**TASK BRIEF:**
This exercise calls for an exact copy of the listing, with no pictures kept.

──────────

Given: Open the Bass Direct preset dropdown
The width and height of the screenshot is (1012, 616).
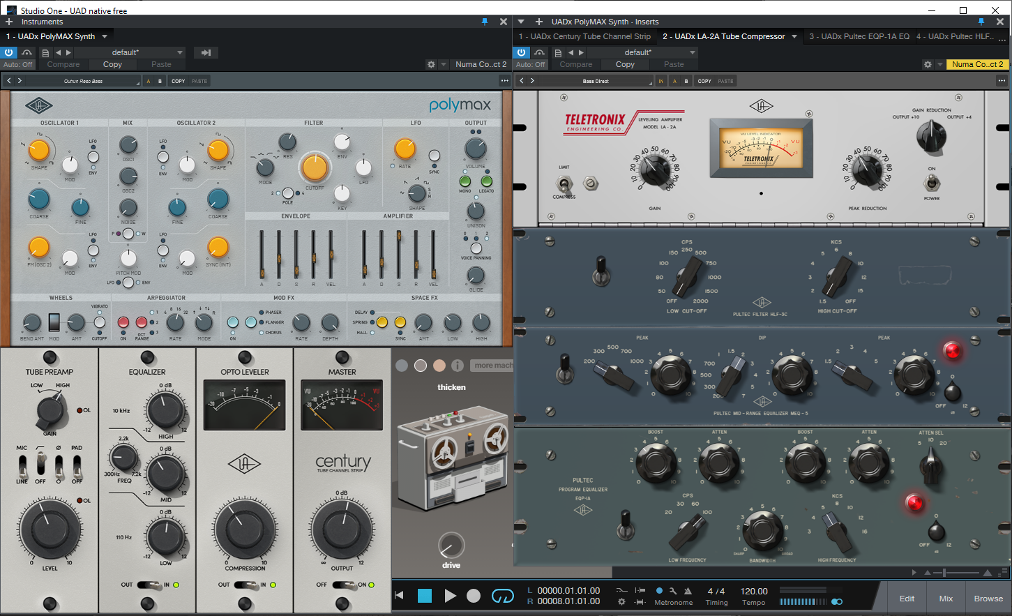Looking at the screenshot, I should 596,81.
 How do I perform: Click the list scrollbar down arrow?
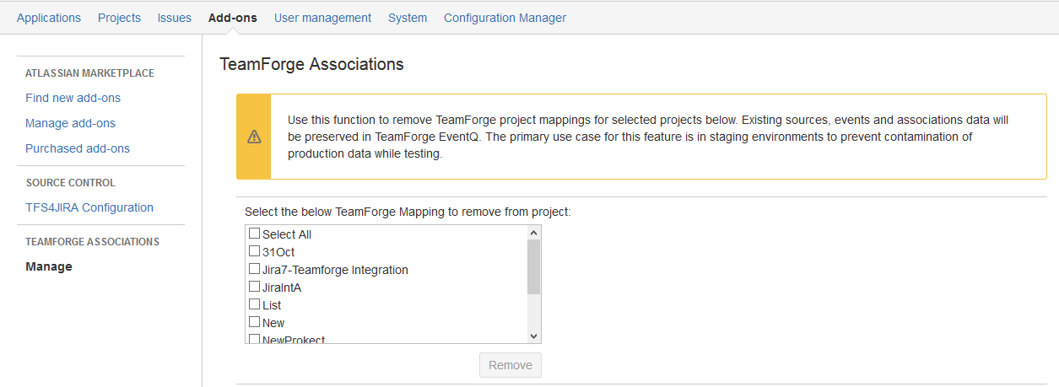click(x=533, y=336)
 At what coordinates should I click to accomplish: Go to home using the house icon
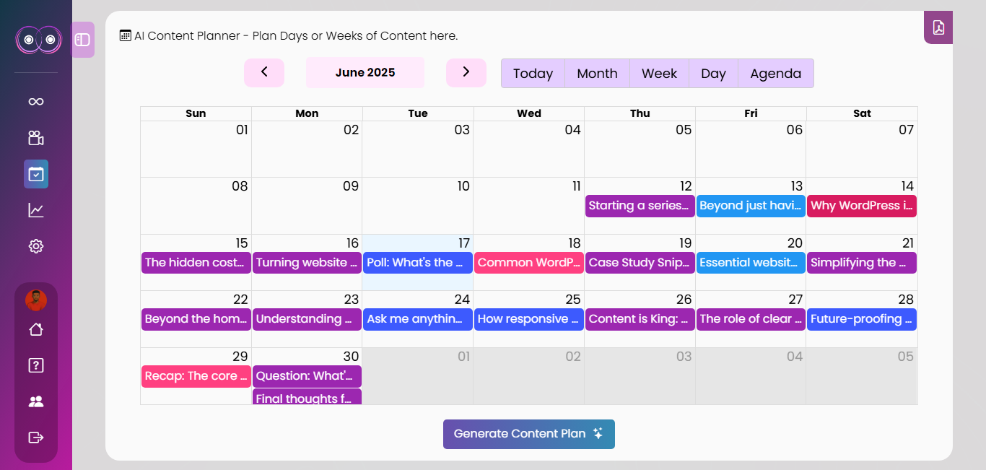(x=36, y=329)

──────────

**ANSWER BOX:**
Given: Open the Bass Direct preset dropdown
The width and height of the screenshot is (1012, 616).
Looking at the screenshot, I should 596,81.
 How do I perform: Click the list scrollbar down arrow?
click(x=533, y=336)
 At what coordinates should I click to accomplish: Go to home using the house icon
(x=36, y=329)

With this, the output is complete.